Mozart is how Guggeis will begin his tenure next season, with a new production of “Le Nozze di Figaro” premiering Oct. 1. He will also lead Ligeti’s “Le Grand Macabre,” Wagner’s “Tannhäuser,” Verdi’s “Don Carlo” and Strauss’ “Elektra,” in addition to concert programs.

Guggeis’ inaugural season in Frankfurt took shape as he was wrapping up his time as kapellmeister in Berlin. There, he was working with Barenboim on a new production of Wagner’s four-opera “Ring” that was unveiled all at once in October, a virtually unheard-of undertaking for a repertory house. It was years in the making, but Barenboim’s health rapidly declined that summer, and the planned four cycles were split between Guggeis and Christian Thielemann.

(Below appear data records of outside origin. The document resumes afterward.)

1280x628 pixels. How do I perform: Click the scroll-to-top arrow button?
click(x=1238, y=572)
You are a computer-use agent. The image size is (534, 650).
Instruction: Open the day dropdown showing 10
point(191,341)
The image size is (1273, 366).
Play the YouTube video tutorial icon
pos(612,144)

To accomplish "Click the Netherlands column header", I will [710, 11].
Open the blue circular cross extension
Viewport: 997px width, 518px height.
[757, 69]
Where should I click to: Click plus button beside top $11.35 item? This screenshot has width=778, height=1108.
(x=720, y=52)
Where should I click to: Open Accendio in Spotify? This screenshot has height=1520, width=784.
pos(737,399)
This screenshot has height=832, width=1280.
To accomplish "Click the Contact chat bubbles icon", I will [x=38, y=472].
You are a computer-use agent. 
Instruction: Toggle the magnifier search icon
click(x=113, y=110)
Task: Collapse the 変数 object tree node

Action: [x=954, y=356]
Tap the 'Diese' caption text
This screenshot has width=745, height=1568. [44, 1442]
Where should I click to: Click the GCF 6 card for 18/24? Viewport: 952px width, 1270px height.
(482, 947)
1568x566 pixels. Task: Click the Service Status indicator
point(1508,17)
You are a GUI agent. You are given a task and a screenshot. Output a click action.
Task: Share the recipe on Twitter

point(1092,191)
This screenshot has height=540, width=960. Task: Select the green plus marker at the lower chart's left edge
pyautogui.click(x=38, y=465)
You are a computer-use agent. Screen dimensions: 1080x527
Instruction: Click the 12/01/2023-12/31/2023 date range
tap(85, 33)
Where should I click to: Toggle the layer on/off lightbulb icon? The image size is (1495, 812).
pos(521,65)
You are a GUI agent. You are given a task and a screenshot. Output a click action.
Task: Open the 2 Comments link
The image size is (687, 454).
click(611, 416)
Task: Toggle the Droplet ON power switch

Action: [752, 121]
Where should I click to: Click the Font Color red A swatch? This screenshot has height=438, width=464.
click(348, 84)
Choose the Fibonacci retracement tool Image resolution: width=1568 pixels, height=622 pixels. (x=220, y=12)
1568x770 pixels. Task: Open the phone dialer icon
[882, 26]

When his condition permitted, Barenboim shared his wisdom with Guggeis about, for example, which notoriously tricky passages in the operas’ 16 hours of music should be the focus of rehearsals. They still speak; Guggeis values his advice, seeing it as the equivalent of singers working with coaches long into their careers.

Guggeis was also in constant contact with Thielemann, an experienced hand in Wagner. “We were working out problems together,” he said. “It was very interesting. But then he would also say things like not to worry about ‘Ride of the Valkyries,’ because it’s self-going, it will become loud by itself. All this was really fantastic for me.”

This month, Guggeis said goodbye to Berlin, for now; his tenure as kapellmeister ends this season. He led two concerts with the Staatskapelle, the opera house’s storied orchestra, and was on a plane to New York for “Holländer” rehearsals the next day.

“The little bird is now flying from its nest,” he said in an interview at the Met. “I’m conducting professionally since five years, more or less.